As Parent-Teacher conferences begin, parents and students alike more carefully scrutinize students’ grades. It would be against our aims as a community to say that grades are meaningless. More than just letters on a scale, the grades represent effort, participation, progress, and accomplishment. Not all students who work hard get perfect scores, but all students who get good grades must work hard.
While we must assess academic achievement based on standards and rubrics, we must recognize that other areas also distinguish our students. Some students are athletes who dedicate fifteen hours to their sport each week. Some are givers who participate in Creative Crafts for Cancer or Hoplite Helpers who donate time to visit the elderly. We have Girl Scouts and Cub Scouts, singers and runners, actors and chess players. Our students possess a diverse array of skills and specialties. “Student” is their primary, but rarely their only, occupation.

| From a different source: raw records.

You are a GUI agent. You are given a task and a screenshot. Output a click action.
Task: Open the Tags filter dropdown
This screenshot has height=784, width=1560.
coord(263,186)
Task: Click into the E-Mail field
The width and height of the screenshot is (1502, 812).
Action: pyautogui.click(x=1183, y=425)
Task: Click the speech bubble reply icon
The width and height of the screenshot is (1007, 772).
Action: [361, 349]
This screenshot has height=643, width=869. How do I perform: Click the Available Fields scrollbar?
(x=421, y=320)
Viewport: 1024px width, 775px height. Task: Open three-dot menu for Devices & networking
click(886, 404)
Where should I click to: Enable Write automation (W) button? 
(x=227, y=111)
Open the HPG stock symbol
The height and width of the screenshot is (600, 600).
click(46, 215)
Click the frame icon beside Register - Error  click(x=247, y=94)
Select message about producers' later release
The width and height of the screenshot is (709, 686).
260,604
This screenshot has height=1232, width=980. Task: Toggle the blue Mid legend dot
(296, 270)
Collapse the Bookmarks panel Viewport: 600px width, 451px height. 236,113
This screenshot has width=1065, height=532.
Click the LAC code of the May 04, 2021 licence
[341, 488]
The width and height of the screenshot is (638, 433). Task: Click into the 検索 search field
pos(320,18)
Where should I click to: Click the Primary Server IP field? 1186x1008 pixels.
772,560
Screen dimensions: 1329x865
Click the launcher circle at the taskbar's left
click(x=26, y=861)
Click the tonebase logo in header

Alumni, while making the grades to graduate, discovered that Ridgeview is not only about grades. According to Trevor Robinson ’12, being a Ridgeview student is about participation: “If someone isn’t acting on what they learn, they will not learn near so much as they learn by doing. This goes for the discussions in literature and history, as well as doing the equations and formulas in math and science. Grades will come if one is an active participant in learning…Grades won’t stick around, what is learned will.”
Similarly, LauraAnn Schmidberger ’14 believes “education” and “good grades” are not entirely synonymous. “During my time at Ridgeview, I was often stressed about grades, but now that I’m in college I realize that it didn’t matter how many A’s [or] B’s I got, it mattered that I had good discussion, it mattered that I learned how to care about learning, and it mattered that I learned to connect with people (both my peers and my teachers) over discussions about ideas.” The grades, although representative of many factors, are not the education themselves, nor should they be the goal of education.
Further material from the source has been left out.